Add Soft Actor-Critic documentation (#87)

Corentin-pro · phillipleblanc · web-flow · commit 46b04a521c45 · 2021-12-08T22:39:34.000+09:00
* Add Soft Actor-Critic documentation

* Update spiceaidocs/content/en/deep-learning-ai/sac.md

* Add more doc updates for SAC

Co-authored-by: Phillip LeBlanc &lt;phillip@spiceai.io&gt;
diff --git a/spiceaidocs/content/en/deep-learning-ai/_index.md b/spiceaidocs/content/en/deep-learning-ai/_index.md
@@ -15,10 +15,11 @@ Spice.ai provides a standard interface that a deep learning algorithm can be imp
 
 By default, Spice.ai will use [Deep Q-Learning]({{<ref "deep-learning-ai/dql">}}).
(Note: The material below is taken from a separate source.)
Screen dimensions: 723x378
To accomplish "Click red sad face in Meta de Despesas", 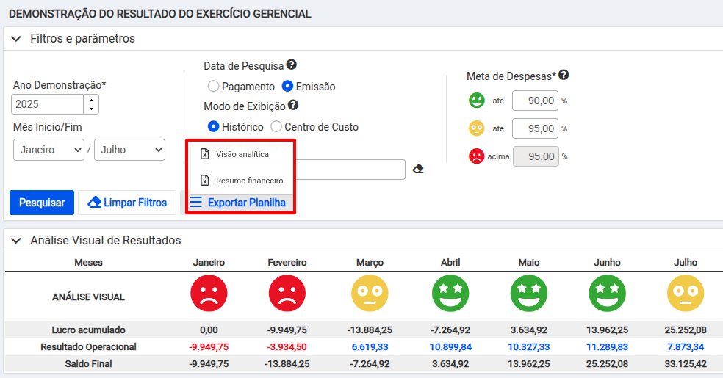I will coord(477,156).
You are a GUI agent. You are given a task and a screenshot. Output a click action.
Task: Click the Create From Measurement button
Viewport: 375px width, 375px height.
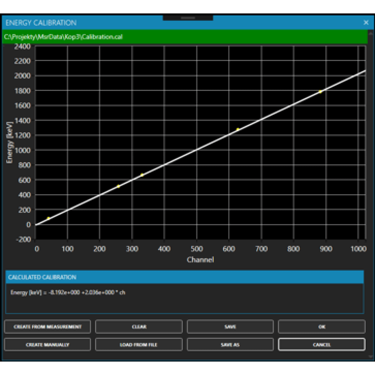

To use a different algorithm, call `spice train` with the parameter `--learning-algorithm` set to one of the following values:
 
-| --learning-algorithm | Algorithm                                                   |
-| -------------------- | ----------------------------------------------------------- |
-| dql                  | [Deep Q-Learning]({{<ref "deep-learning-ai/dql">}})         |
-| vpg                  | [Vanilla Policy Gradient]({{<ref "deep-learning-ai/vpg">}}) |
+| --learning-algorithm | Algorithm                                                        |
+| -------------------- | ---------------------------------------------------------------- |
+| dql                  | [Deep Q-Learning]({{<ref "deep-learning-ai/dql">}})              |
+| vpg                  | [Vanilla Policy Gradient]({{<ref "deep-learning-ai/vpg">}})      |
+| sacd                 | [Soft Actor-Critic (Discrete)]({{<ref "deep-learning-ai/sac">}}) |
 
 **Example**
 
diff --git a/spiceaidocs/content/en/deep-learning-ai/sac.md b/spiceaidocs/content/en/deep-learning-ai/sac.md
@@ -0,0 +1,14 @@
+---
+type: docs
+title: "Soft Actor-Critic"
+linkTitle: "Soft Actor-Critic"
+weight: 50
+description: Spice.ai implementation of the Soft Actor-Critic algorithm (SAC)
+---
+
+The SAC (Soft Actor-Critic) algorithm was developed in 2018. It is a off-policy, model-free reinforcement learning algorithm that aims not only at maximizing the reward but also the entropy (acting as randomly as possible). The entropy maximization helps exploring possibilities and trying actions that seems to be equally rewarding.
+
+The Spice.ai implementation of Soft Actor-Critic has been modified to work for discrete action sets.
+
+Berkeley AI Research blog: https://bair.berkeley.edu/blog/2018/12/14/sac/
+Arxiv paper: https://arxiv.org/abs/1801.01290